La musica è il vento che ti accarezza il viso, quando, dalla riva, contempli il mare agitato e giochi con gli ultimi sospiri di quei labili brandelli di ira funesta che, avvolti in effervescente schiuma, si dissolvono sulla sabbia, allora indietreggi per non bagnarti i piedi, forse per dare mordente a quelle reminiscenze di precetti, pregni di intimidatorio proibizionismo che i genitori ci impartiscono da bambini, inculcando in noi quel timore reverenziale, conduzione necessaria e sufficiente per tenere i nostri piedini, curiosi ed inconsapevoli, a distanza di sicurezza dall’indomabile fervore che induce il mare a spalancare le fauci per vomitare tutta l’incontenibile rabbia che gli tormenta l’anima quando è agitata.
Quando è agitato.
Gli occhi rimangono sistematicamente ipnotizzati da quello spettacolo di viscerale passione, tutte le volte, come se fosse la prima volta e si addentrano in quel vortice di infinite sfumature di verde ed azzurro, tra le quali si intersecano sbavature di bianco, candido ed iridescente e si spingono sempre più lontano, quasi come se volessero afferrare l’utopistica conquista insita nella cattura della linea di confine che delimita il finito e l’infinito.
Poi, una nuova onda si accinge a compiere l’ultimo sospiro, prima di dissolversi, inghiottita dall’inerzia dei granelli di sabbia e allora conviene indietreggiare.
Ancora una volta.
Il paradosso, rappresentato dalla ricerca della linea che desideriamo afferrare e quella che, volutamente e con cognizione di causa, decidiamo di non valicare, l’infinito e il finito, entrambi così vicini, eppur così distanti, nel nostro immaginario, così come nel mondo e in tutte le cose, in quel grossolano e presuntuoso immaginario nel quale sagacemente collochiamo sterili e fallaci convinzioni, destinate ad infrangersi come un’onda contro gli scogli al cospetto dell’immensità del mare.

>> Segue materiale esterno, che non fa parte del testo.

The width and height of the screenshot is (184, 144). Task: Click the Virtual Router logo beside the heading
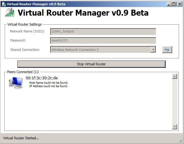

Intanto, un’altra onda minaccia l’integrità dei nostri piedi, quindi è bene indietreggiare.
Ancora una volta.
Eppure, la differenza più sostanziale che contraddistingue e diversifica gli esseri umani è insita proprio nel coraggio che vive nei nostri piedi, quello necessario per rompere gli indugi e lasciarsi accarezzare da quella carezza di moto perpetuo e da quelle refrigeranti bollicine di sale e schiuma.
Perché solo a chi è capace di catturare l’emozione che bagna l’anima, in quel momento, infinito nella sua mera ed umile semplicità, spetta il titolo di “pescatore” delle impercettibili e preziose gemme incastonate nelle “piccole cose”.
È quando il mare ti accarezza i piedi che trovi “l’immenso”: l’unico senso che puoi dare alla realtà.